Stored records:
***

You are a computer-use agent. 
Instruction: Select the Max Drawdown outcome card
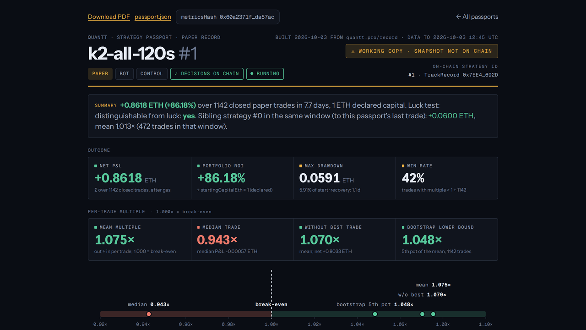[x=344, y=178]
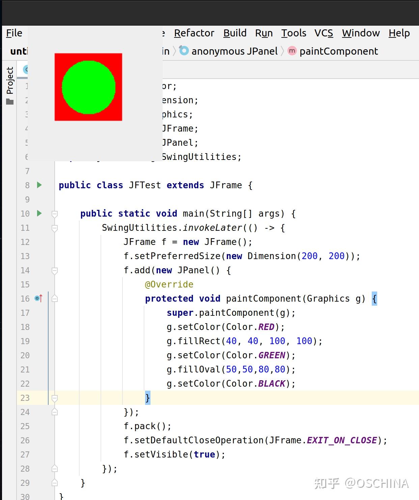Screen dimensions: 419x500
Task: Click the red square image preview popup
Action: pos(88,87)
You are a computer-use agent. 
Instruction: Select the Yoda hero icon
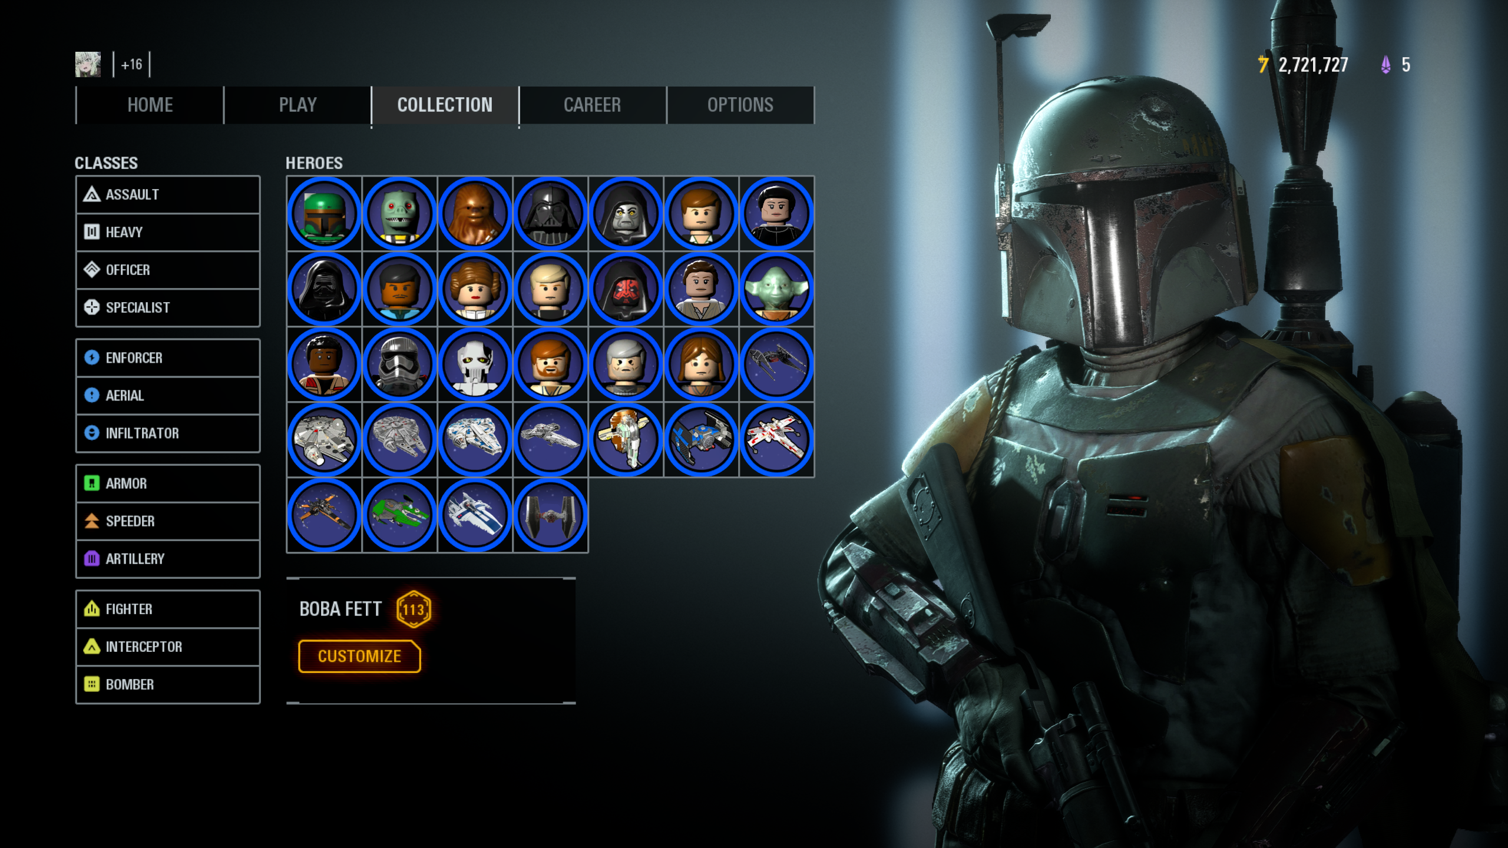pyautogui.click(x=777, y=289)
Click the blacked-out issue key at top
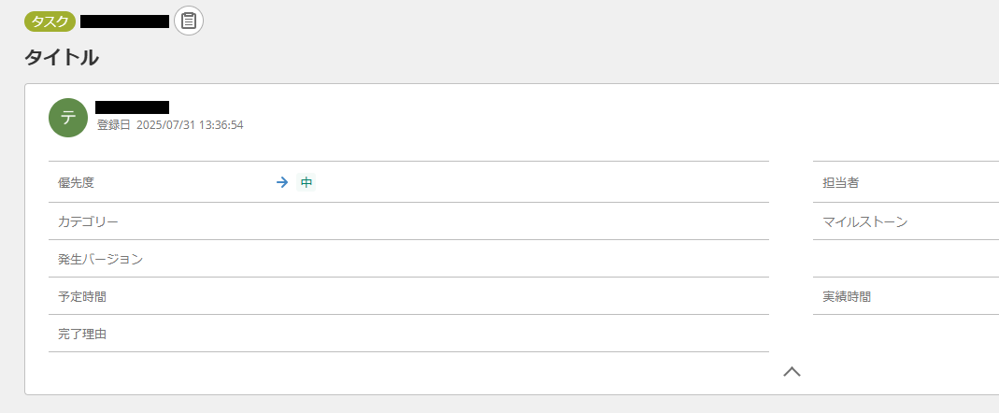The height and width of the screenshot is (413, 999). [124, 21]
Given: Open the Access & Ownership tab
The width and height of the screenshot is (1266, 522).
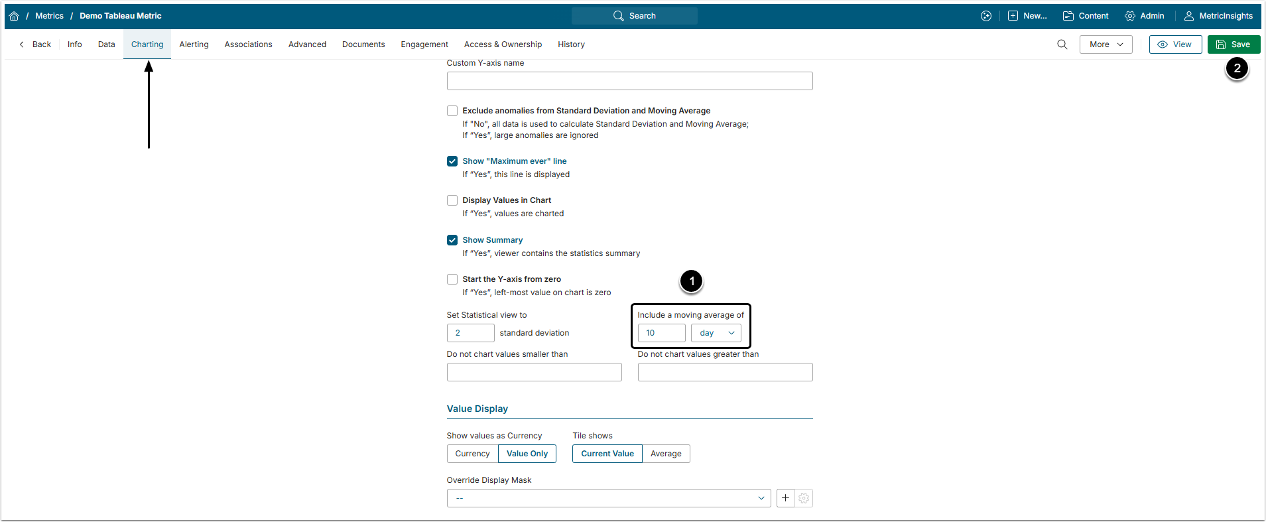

***

▸ What you have to do
Give all the lines above again, character for character, without pictures.

▸ Task answer
You are a computer-use agent. 
Instruction: Select the Max Drawdown outcome card
[x=344, y=178]
Screen dimensions: 419x500
Task: Click the red square image preview popup
Action: pos(88,87)
You are a computer-use agent. 
Instruction: Select the Yoda hero icon
pyautogui.click(x=777, y=289)
Click the blacked-out issue key at top
The height and width of the screenshot is (413, 999). [124, 21]
Given: Open the Access & Ownership tab
The width and height of the screenshot is (1266, 522).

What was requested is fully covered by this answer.